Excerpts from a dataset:
______________________________

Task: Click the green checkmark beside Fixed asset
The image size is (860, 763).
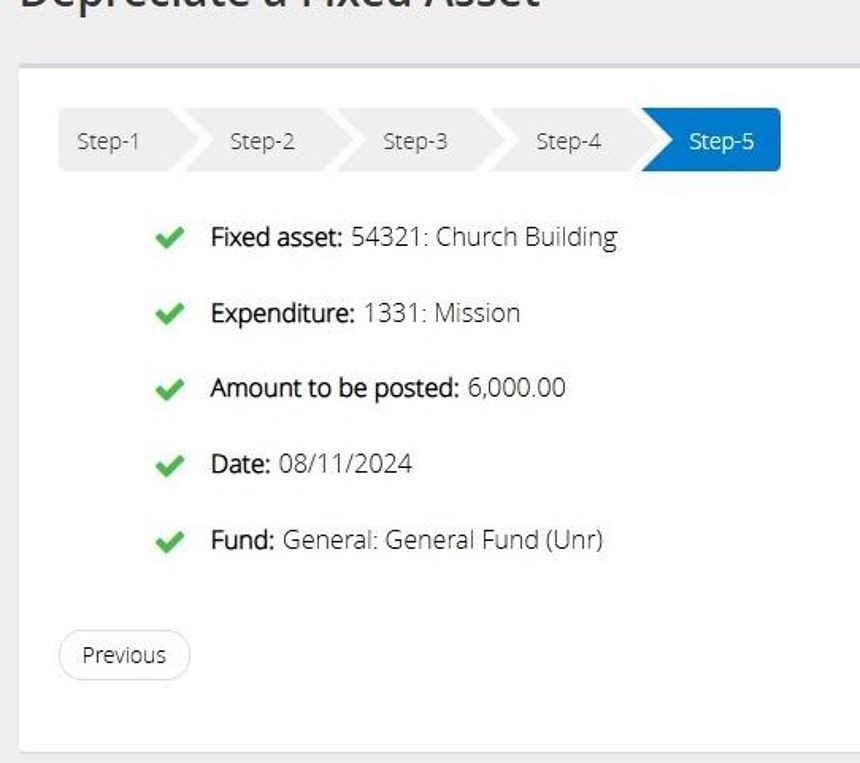Action: coord(170,238)
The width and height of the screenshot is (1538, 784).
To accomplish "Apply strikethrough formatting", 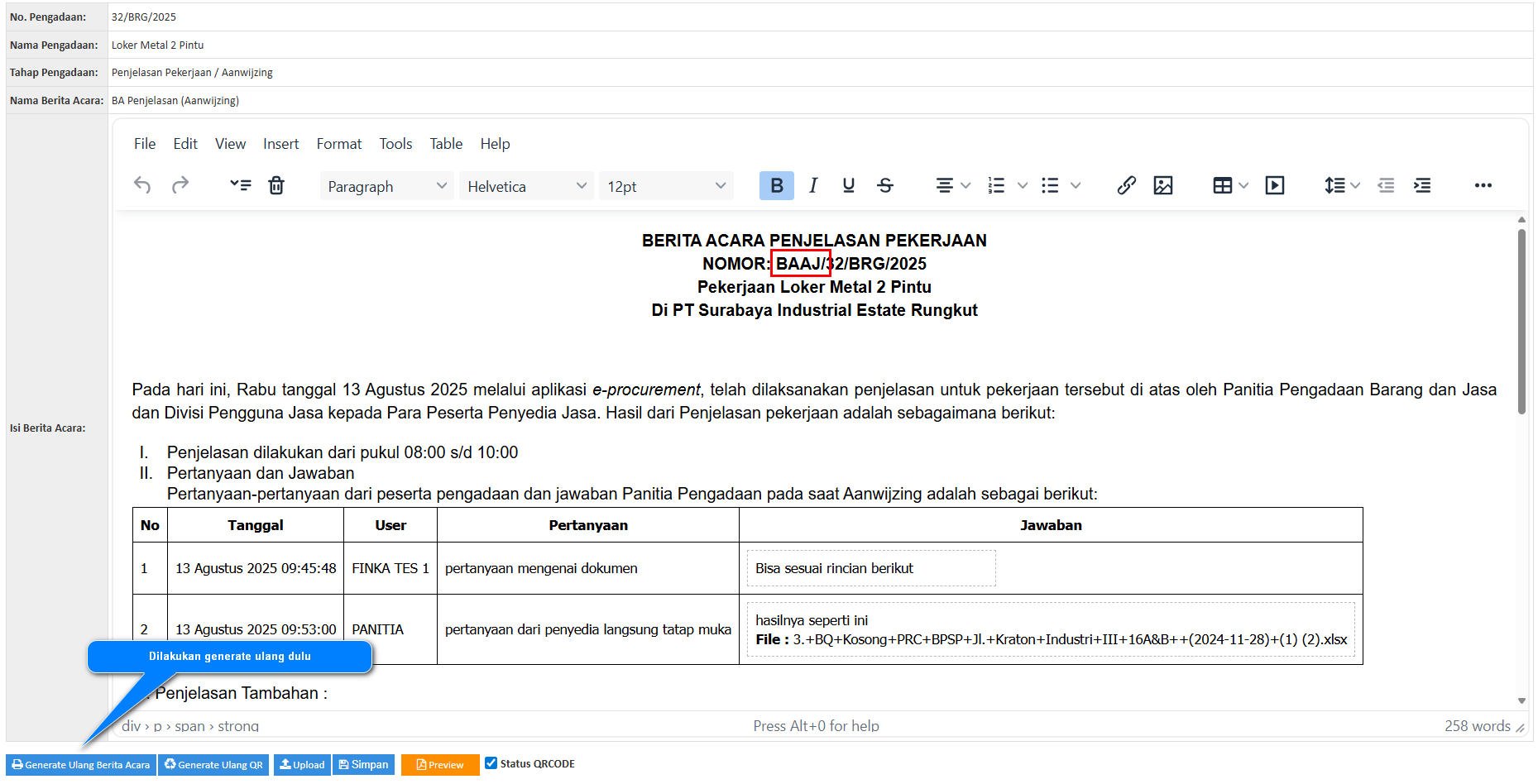I will click(885, 185).
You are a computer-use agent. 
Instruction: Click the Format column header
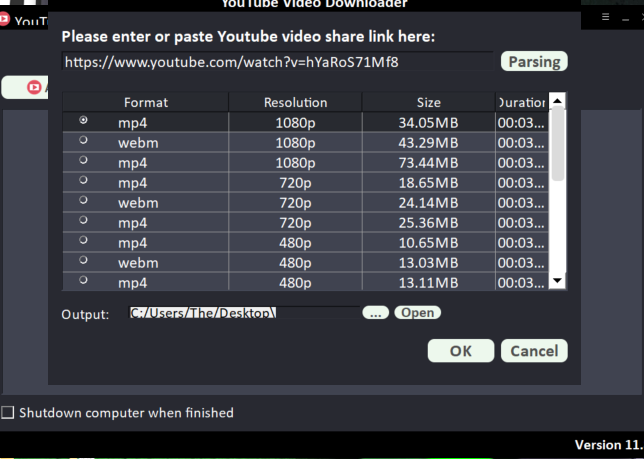click(146, 102)
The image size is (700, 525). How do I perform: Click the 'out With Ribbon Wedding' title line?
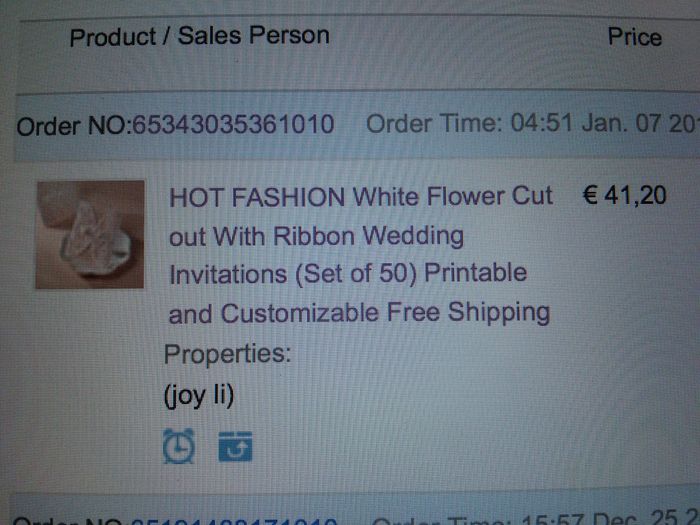[x=316, y=236]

______________________________

--- Directions ---
The answer must be the exact lines from the line with "Instruction: Click the Format column header" to the final line of the data, both ends included, with no pictures.

--- Finished task ---
Instruction: Click the Format column header
click(146, 102)
The image size is (700, 525). How do I perform: Click the 'out With Ribbon Wedding' title line?
[x=316, y=236]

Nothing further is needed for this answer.